Promising Practices: Women Volunteers in Contemporary Japanese Religious Civil Society

Promising Practices: Women Volunteers in Contemporary Japanese Religious Civil Society PDF Author: Paola Cavaliere
Publisher: BRILL
ISBN: 9004285156
Category : Social Science
Languages : en
Pages : 300

Book Description
Promising Practices explores the ways women’s participation in contemporary Japanese religious civic organizations can work as a gateway toward participatory democracy and presents new perspectives on values and social interactions that embed democracy in the everyday women’s lives.

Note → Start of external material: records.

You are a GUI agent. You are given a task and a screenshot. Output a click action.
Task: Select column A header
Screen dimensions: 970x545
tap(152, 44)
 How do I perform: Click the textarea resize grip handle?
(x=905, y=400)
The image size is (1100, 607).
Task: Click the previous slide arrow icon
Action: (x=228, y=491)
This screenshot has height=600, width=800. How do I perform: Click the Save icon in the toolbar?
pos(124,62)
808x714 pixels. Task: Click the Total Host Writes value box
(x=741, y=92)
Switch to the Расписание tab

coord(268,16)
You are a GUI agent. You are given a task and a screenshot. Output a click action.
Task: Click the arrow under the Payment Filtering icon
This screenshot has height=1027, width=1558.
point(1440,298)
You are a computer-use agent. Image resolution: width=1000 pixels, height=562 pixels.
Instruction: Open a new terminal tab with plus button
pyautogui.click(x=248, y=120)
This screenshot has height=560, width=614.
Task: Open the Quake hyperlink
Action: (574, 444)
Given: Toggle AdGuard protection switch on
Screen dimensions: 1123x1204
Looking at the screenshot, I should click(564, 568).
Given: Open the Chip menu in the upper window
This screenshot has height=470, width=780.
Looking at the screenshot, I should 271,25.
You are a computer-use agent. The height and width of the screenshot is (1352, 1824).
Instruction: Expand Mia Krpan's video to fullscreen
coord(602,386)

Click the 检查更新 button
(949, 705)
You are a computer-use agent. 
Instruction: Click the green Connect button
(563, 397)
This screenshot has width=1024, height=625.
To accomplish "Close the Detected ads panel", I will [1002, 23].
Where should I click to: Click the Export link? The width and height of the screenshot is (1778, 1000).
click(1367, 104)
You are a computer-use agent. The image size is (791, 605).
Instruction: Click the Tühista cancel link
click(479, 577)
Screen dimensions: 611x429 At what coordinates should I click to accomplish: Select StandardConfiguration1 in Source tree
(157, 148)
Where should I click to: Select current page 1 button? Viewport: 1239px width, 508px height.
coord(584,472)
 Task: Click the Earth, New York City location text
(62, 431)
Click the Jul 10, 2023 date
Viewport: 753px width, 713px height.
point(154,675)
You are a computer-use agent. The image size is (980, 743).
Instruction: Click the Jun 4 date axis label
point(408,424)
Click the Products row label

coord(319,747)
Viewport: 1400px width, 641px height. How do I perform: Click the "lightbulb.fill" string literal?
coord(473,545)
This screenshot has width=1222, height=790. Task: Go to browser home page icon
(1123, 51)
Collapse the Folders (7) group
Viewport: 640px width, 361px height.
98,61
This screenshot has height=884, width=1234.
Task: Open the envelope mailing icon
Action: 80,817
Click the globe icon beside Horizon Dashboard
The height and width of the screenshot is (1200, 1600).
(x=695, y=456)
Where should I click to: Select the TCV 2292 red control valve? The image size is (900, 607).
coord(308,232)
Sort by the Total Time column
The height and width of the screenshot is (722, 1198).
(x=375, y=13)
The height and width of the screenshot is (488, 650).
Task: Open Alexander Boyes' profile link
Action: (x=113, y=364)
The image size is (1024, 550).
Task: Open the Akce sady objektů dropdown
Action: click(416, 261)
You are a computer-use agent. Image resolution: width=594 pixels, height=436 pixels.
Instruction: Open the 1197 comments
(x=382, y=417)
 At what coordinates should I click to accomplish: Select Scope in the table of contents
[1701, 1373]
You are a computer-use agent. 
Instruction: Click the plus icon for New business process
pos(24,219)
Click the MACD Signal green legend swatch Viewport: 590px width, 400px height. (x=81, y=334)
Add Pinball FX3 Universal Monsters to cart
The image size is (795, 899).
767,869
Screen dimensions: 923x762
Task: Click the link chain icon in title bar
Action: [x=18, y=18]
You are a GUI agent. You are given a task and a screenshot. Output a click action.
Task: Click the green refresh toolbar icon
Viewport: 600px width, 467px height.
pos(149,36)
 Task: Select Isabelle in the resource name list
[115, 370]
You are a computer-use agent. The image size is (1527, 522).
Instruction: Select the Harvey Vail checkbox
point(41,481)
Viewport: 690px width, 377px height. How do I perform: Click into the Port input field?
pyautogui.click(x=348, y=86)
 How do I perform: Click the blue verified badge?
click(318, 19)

The Routledge Companion to Gender and Japanese Culture

The Routledge Companion to Gender and Japanese Culture PDF Author: Jennifer Coates
Publisher: Routledge
ISBN: 1351716786
Category : Social Science
Languages : en
Pages : 516

Book Description
This Companion is a comprehensive examination of the varied ways in which gender issues manifest throughout culture in Japan, using a range of international perspectives to examine private and public constructions of identity, as well as gender- and sexuality-inflected cultural production. The Routledge Companion to Gender and Japanese Culture features both new work and updated accounts of classic scholarship, providing a go-to reference work for contemporary scholarship on gender in Japanese culture. The volume is interdisciplinary in scope, with chapters drawing from a range of perspectives, fields, and disciplines, including anthropology, art history, history, law, linguistics, literature, media and cultural studies, politics, and sociology. This reflects the fundamentally interdisciplinary nature of the dual focal points of this volume—gender and culture—and the ways in which these themes infuse a range of disciplines and subfields. In this volume, Jennifer Coates, Lucy Fraser, and Mark Pendleton have brought together an essential guide to experiences of gender in Japanese culture today—perfect for students, scholars, and anyone else interested in Japan, culture, gender studies, and beyond.